Work order
When you retype the listing, keep every word exactly as it appears.

··· Provided information ···

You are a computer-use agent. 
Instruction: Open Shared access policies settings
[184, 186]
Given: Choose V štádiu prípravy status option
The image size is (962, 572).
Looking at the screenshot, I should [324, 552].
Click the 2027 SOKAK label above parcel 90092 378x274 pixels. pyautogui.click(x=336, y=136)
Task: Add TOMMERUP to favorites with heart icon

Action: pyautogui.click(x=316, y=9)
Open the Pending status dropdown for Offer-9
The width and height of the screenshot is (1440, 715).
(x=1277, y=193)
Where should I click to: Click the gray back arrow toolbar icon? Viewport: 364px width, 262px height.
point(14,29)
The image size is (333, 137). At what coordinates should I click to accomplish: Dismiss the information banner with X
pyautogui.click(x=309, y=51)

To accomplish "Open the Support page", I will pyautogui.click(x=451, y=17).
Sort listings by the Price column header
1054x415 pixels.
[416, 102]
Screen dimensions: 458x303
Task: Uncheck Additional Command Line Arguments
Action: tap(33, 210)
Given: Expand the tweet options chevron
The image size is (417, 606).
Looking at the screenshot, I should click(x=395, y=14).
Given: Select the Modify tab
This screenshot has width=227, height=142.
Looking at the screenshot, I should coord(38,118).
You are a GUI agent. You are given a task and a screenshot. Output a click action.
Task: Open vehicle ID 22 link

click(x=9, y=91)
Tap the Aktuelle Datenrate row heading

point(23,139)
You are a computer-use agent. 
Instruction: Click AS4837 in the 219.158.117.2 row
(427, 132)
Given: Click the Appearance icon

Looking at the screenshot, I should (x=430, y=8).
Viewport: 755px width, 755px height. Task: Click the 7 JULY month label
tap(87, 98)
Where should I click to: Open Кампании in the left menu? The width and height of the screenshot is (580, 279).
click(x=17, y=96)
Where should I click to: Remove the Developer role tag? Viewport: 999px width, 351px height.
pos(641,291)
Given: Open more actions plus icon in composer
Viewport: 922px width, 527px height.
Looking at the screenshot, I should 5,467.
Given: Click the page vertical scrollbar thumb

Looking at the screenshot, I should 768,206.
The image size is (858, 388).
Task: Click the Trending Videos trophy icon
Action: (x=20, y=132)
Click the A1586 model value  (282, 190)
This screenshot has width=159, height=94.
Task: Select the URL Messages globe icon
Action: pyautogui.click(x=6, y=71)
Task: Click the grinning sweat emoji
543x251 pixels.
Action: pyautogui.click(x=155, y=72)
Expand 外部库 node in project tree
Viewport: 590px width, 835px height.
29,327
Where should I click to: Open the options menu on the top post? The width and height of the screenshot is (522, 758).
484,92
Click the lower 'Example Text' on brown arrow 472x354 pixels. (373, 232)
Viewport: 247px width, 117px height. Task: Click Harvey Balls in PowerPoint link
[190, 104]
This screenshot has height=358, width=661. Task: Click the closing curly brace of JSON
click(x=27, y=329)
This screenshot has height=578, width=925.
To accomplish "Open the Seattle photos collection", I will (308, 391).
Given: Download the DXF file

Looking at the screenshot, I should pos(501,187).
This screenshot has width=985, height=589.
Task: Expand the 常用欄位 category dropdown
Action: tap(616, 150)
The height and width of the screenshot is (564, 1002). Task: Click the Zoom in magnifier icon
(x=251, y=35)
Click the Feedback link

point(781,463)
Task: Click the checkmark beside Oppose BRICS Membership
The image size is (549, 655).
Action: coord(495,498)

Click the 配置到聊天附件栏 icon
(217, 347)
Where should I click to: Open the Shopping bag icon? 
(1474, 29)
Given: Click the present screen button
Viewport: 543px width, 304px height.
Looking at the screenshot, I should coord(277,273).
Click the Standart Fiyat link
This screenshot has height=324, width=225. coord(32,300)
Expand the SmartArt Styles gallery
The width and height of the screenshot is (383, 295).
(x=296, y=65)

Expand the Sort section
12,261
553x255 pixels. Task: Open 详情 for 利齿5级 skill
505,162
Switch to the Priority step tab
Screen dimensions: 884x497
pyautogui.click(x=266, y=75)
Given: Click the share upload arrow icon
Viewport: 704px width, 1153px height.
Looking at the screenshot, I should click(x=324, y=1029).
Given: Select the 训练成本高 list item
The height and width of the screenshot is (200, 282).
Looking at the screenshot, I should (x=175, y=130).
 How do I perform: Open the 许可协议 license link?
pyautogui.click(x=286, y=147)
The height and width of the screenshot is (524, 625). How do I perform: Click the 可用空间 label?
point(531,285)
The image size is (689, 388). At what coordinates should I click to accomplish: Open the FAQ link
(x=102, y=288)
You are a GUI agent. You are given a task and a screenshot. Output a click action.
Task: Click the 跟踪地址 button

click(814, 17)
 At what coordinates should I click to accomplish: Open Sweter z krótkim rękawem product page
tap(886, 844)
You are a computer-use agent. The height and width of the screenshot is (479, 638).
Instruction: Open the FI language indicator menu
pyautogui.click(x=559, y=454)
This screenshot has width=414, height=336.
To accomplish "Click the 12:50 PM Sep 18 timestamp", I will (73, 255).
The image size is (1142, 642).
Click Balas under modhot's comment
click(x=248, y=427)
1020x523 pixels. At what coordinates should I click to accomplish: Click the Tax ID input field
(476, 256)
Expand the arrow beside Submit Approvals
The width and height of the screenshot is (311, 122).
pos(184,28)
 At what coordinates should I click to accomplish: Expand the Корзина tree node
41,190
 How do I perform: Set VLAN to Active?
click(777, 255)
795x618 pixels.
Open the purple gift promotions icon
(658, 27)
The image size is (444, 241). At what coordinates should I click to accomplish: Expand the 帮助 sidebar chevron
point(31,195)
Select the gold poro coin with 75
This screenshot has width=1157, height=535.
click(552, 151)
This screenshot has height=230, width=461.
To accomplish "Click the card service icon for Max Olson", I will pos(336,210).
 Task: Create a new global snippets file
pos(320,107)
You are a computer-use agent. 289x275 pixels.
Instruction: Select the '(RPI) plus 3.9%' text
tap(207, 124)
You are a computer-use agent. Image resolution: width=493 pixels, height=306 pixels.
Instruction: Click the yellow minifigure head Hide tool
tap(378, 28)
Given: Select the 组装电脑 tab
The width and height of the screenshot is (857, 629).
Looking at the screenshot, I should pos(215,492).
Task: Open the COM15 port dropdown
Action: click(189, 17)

···

Answer for this exercise
You are a computer-use agent. 
Instruction: Open Shared access policies settings
[184, 186]
Given: Choose V štádiu prípravy status option
The image size is (962, 572).
Looking at the screenshot, I should [324, 552].
Click the 2027 SOKAK label above parcel 90092 378x274 pixels. pyautogui.click(x=336, y=136)
Task: Add TOMMERUP to favorites with heart icon

Action: pyautogui.click(x=316, y=9)
Open the Pending status dropdown for Offer-9
The width and height of the screenshot is (1440, 715).
(x=1277, y=193)
Where should I click to: Click the gray back arrow toolbar icon? Viewport: 364px width, 262px height.
point(14,29)
The image size is (333, 137). At what coordinates should I click to accomplish: Dismiss the information banner with X
pyautogui.click(x=309, y=51)

To accomplish "Open the Support page", I will pyautogui.click(x=451, y=17).
Sort listings by the Price column header
1054x415 pixels.
[416, 102]
Screen dimensions: 458x303
Task: Uncheck Additional Command Line Arguments
Action: tap(33, 210)
Given: Expand the tweet options chevron
The image size is (417, 606).
Looking at the screenshot, I should click(x=395, y=14).
Given: Select the Modify tab
This screenshot has width=227, height=142.
Looking at the screenshot, I should coord(38,118).
You are a GUI agent. You are given a task and a screenshot. Output a click action.
Task: Open vehicle ID 22 link

click(x=9, y=91)
Tap the Aktuelle Datenrate row heading

point(23,139)
You are a computer-use agent. 
Instruction: Click AS4837 in the 219.158.117.2 row
(427, 132)
Given: Click the Appearance icon

Looking at the screenshot, I should (x=430, y=8).
Viewport: 755px width, 755px height. Task: Click the 7 JULY month label
tap(87, 98)
Where should I click to: Open Кампании in the left menu? The width and height of the screenshot is (580, 279).
click(x=17, y=96)
Where should I click to: Remove the Developer role tag? Viewport: 999px width, 351px height.
pos(641,291)
Given: Open more actions plus icon in composer
Viewport: 922px width, 527px height.
Looking at the screenshot, I should 5,467.
Given: Click the page vertical scrollbar thumb

Looking at the screenshot, I should 768,206.
The image size is (858, 388).
Task: Click the Trending Videos trophy icon
Action: (x=20, y=132)
Click the A1586 model value  (282, 190)
This screenshot has width=159, height=94.
Task: Select the URL Messages globe icon
Action: pyautogui.click(x=6, y=71)
Task: Click the grinning sweat emoji
543x251 pixels.
Action: pyautogui.click(x=155, y=72)
Expand 外部库 node in project tree
Viewport: 590px width, 835px height.
29,327
Where should I click to: Open the options menu on the top post? The width and height of the screenshot is (522, 758).
484,92
Click the lower 'Example Text' on brown arrow 472x354 pixels. (373, 232)
Viewport: 247px width, 117px height. Task: Click Harvey Balls in PowerPoint link
[190, 104]
This screenshot has height=358, width=661. Task: Click the closing curly brace of JSON
click(x=27, y=329)
This screenshot has height=578, width=925.
To accomplish "Open the Seattle photos collection", I will (308, 391).
Given: Download the DXF file

Looking at the screenshot, I should pos(501,187).
This screenshot has width=985, height=589.
Task: Expand the 常用欄位 category dropdown
Action: tap(616, 150)
The height and width of the screenshot is (564, 1002). Task: Click the Zoom in magnifier icon
(x=251, y=35)
Click the Feedback link

point(781,463)
Task: Click the checkmark beside Oppose BRICS Membership
The image size is (549, 655).
Action: coord(495,498)

Click the 配置到聊天附件栏 icon
(217, 347)
Where should I click to: Open the Shopping bag icon? 
(1474, 29)
Given: Click the present screen button
Viewport: 543px width, 304px height.
Looking at the screenshot, I should coord(277,273).
Click the Standart Fiyat link
This screenshot has height=324, width=225. coord(32,300)
Expand the SmartArt Styles gallery
The width and height of the screenshot is (383, 295).
(x=296, y=65)

Expand the Sort section
12,261
553x255 pixels. Task: Open 详情 for 利齿5级 skill
505,162
Switch to the Priority step tab
Screen dimensions: 884x497
pyautogui.click(x=266, y=75)
Given: Click the share upload arrow icon
Viewport: 704px width, 1153px height.
Looking at the screenshot, I should click(x=324, y=1029).
Given: Select the 训练成本高 list item
The height and width of the screenshot is (200, 282).
Looking at the screenshot, I should (x=175, y=130).
 How do I perform: Open the 许可协议 license link?
pyautogui.click(x=286, y=147)
The height and width of the screenshot is (524, 625). How do I perform: Click the 可用空间 label?
point(531,285)
The image size is (689, 388). At what coordinates should I click to accomplish: Open the FAQ link
(x=102, y=288)
You are a GUI agent. You are given a task and a screenshot. Output a click action.
Task: Click the 跟踪地址 button

click(814, 17)
 At what coordinates should I click to accomplish: Open Sweter z krótkim rękawem product page
tap(886, 844)
You are a computer-use agent. The height and width of the screenshot is (479, 638).
Instruction: Open the FI language indicator menu
pyautogui.click(x=559, y=454)
This screenshot has width=414, height=336.
To accomplish "Click the 12:50 PM Sep 18 timestamp", I will (73, 255).
The image size is (1142, 642).
Click Balas under modhot's comment
click(x=248, y=427)
1020x523 pixels. At what coordinates should I click to accomplish: Click the Tax ID input field
(476, 256)
Expand the arrow beside Submit Approvals
The width and height of the screenshot is (311, 122).
pos(184,28)
 At what coordinates should I click to accomplish: Expand the Корзина tree node
41,190
 How do I perform: Set VLAN to Active?
click(777, 255)
795x618 pixels.
Open the purple gift promotions icon
(658, 27)
The image size is (444, 241). At what coordinates should I click to accomplish: Expand the 帮助 sidebar chevron
point(31,195)
Select the gold poro coin with 75
This screenshot has width=1157, height=535.
click(552, 151)
This screenshot has height=230, width=461.
To accomplish "Click the card service icon for Max Olson", I will pos(336,210).
 Task: Create a new global snippets file
pos(320,107)
You are a computer-use agent. 289x275 pixels.
Instruction: Select the '(RPI) plus 3.9%' text
tap(207, 124)
You are a computer-use agent. Image resolution: width=493 pixels, height=306 pixels.
Instruction: Click the yellow minifigure head Hide tool
tap(378, 28)
Given: Select the 组装电脑 tab
The width and height of the screenshot is (857, 629).
Looking at the screenshot, I should pos(215,492).
Task: Open the COM15 port dropdown
Action: click(189, 17)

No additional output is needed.